→ Estratto della fonte
•••

Emergenza climatica, mitigazione dell’effetto serra sul pianeta e l’esodo di intere popolazioni umane sono all’ordine del giorno di TV, radio, giornali quotidiani, settimanali e mensili ovvero riunioni di politici / tecnici ai più svariati livelli tra singoli stati od organizzazioni sovranazionali. Come ho avuto già modo di dire, personalmente non trovo affatto chiari (nel senso della trasparenza e della completezza della comunicazione) molti degli aspetti trattati relativamente a questi argomenti.

•••

→ Consegna 1
Ricopi il passo del brano sull'emergenza climatica iniziando da "Emergenza climatica, mitigazione" e terminando con "a questi argomenti.".
→ Consegna 2
In quale senso chi scrive il brano sull'emergenza climatica dichiara di non trovare chiari molti degli aspetti trattati?
→ Consegna 3
Riassuma in due frasi il brano sull'emergenza climatica.

→ Sezione dati
•••

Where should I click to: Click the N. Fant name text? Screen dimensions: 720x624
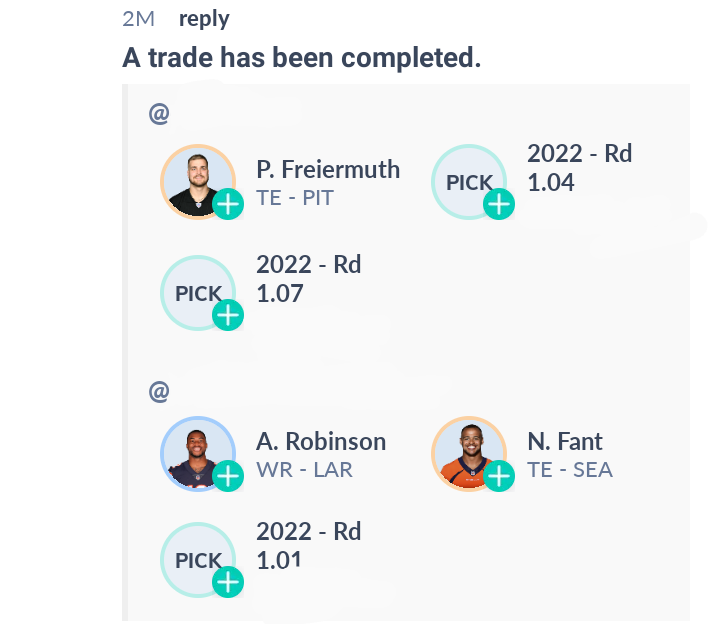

•••

→ Risultato 1
Emergenza climatica, mitigazione dell’effetto serra sul pianeta e l’esodo di intere popolazioni umane sono all’ordine del giorno di TV, radio, giornali quotidiani, settimanali e mensili ovvero riunioni di politici / tecnici ai più svariati livelli tra singoli stati od organizzazioni sovranazionali. Come ho avuto già modo di dire, personalmente non trovo affatto chiari (nel senso della trasparenza e della completezza della comunicazione) molti degli aspetti trattati relativamente a questi argomenti.

→ Risultato 2
Nel senso della trasparenza e della completezza della comunicazione.

→ Risultato 3
L'emergenza climatica, la mitigazione dell'effetto serra e l'esodo di intere popolazioni sono all'ordine del giorno dei mezzi di informazione e delle riunioni di politici e tecnici a vari livelli. Chi scrive non trova affatto chiari molti degli aspetti trattati su questi argomenti, per quanto riguarda la trasparenza e la completezza della comunicazione.